Dexamethasone calms this effect.
It’s only suitable for people who are already in hospital and receiving oxygen or mechanical ventilation – the most unwell.
The drug does not work on people with milder symptoms, because suppressing their immune system at this point would not be helpful.
How effective is it?
According to the scientists who carried out the trials, one in three deaths could be prevented among patients on ventilators.
For patients on oxygen, it could prevent one death in five.
There was no significant benefit for patients who were not receiving respiratory support.
What was the trial?
The results come from the Recovery (Randomised Evaluation of Covid-19 therapy) trial, conducted by the University of Oxford.
It’s testing whether existing medicines used for other conditions could also be useful in treating Covid-19.
About 2,100 patients received a 6mg daily dose of dexamethasone in the trial for 10 days.
Their progress was compared with a random sample of just over 4,300 patients who received no additional treatment.
Scientists hope dexamethasone could eventually be used as part of a suite of drugs which, together, could reduce deaths even further.
It is now recommended for adults, not including those who are pregnant or breastfeeding.
How widely available is the drug?
Dexamethasone is a low-cost drug which already exists and is in good supply.
The UK government says it had already stockpiled enough of the drug to treat 200,000 people, in anticipation of a good result from the trial.
The drug costs from £5.40 a day per patient and the treatment on Covid-19 patients lasts for up to 10 days.
It was first made in 1957 and became available for use in the UK in the early 1960s.
Because it’s been around for such a long time, the drug is out of patent.
That means lots of different companies can make the drug and it is widely available around the world.
The Department of Health and Social Care says the drug has also been added to the government’s parallel export list, which bans companies from buying medicines meant for UK patients and selling them on for a higher price in another country.
What’s reaction been worldwide?
The World Health Organization has welcomed the trial results, saying more therapies are now needed for milder symptoms.
The findings are particularly good news for developing countries too.
In many African nations, for example, the drug costs less than two dollars.
In South Africa, where the drug is manufactured, the government has already been advised to use it to treat patients on oxygen or ventilation support.
Data from the WHO shows that more than 5,000 people have died from Covid-19 in Africa, the majority of whom had underlying health conditions.

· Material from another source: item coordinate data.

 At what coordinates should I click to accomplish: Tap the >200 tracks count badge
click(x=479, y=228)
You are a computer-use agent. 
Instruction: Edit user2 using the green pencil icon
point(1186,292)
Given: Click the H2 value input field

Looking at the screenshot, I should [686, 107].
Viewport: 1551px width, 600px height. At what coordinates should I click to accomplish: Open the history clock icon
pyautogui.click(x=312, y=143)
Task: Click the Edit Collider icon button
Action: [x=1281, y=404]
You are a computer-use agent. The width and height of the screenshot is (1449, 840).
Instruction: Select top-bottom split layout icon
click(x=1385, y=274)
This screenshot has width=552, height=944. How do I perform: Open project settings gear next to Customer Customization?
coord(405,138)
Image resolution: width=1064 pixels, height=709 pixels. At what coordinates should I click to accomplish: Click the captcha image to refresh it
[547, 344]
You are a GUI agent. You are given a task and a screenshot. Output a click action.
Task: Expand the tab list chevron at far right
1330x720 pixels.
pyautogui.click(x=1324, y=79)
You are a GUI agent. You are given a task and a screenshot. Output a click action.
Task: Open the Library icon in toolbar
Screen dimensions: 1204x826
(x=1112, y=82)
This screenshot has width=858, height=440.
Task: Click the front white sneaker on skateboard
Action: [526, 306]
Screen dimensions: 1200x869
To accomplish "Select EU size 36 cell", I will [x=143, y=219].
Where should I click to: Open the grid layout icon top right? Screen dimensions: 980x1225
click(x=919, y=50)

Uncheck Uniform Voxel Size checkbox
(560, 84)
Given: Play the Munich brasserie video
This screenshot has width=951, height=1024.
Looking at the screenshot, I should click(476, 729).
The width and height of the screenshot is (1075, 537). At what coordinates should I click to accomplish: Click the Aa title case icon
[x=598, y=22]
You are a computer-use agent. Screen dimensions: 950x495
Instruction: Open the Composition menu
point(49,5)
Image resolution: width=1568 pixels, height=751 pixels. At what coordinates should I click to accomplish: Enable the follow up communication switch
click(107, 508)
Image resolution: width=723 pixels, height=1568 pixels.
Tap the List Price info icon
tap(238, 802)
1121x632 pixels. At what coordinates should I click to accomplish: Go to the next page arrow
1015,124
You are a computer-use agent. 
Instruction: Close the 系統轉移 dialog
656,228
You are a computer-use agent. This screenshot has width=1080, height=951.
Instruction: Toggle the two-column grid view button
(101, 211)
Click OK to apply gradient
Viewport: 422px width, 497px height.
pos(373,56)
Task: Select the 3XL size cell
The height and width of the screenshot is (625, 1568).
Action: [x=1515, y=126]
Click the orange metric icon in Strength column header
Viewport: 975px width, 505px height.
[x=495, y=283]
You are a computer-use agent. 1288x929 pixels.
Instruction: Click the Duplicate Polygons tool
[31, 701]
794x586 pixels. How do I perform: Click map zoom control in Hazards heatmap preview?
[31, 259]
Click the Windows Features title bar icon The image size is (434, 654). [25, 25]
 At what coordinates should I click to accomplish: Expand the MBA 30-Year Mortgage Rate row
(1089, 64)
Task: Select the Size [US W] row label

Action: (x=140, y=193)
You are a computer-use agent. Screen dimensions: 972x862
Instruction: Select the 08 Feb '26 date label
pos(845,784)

What other conditions is it used for?
The drug can help treat various illnesses involving inflammation or swelling in the body, or conditions where the immune system goes into overdrive – for example, severe asthma which can cause inflammation in the airways and lungs, severe allergic reactions or painful, inflamed joints.
Dexamethasone is also useful in autoimmune conditions such as rheumatoid arthritis or lupus, which are caused by the immune system mistakenly attacking the body.
Are there any side-effects?
Common side effects of dexamethasone used for non-Covid conditions include anxiety, difficulty sleeping, weight gain and fluid retention.
Rarer side effects include eye disorders, blurred vision and haemorrhage.
However, coronavirus patients only need a relatively low dose which should limit side effects.
The Chief Medical Officer for England said there were “no excess harms identified in using this dose of dexamethasone in this patient population”.
Do other steroids work?
Prof Peter Horby, who led the UK research on dexamethasone, said the use of steroids to treat viral respiratory infections, such as Covid-19, has been controversial.
Trials of the drugs during other disease outbreaks, including Sars – another coronavirus- were mixed with some showing a benefit, but others not.
“It’s been a huge ongoing debate,” says Prof Horby.
Scientists are trialling other steroids, such as methylprednisolone, in coronavirus patients with some promising early results.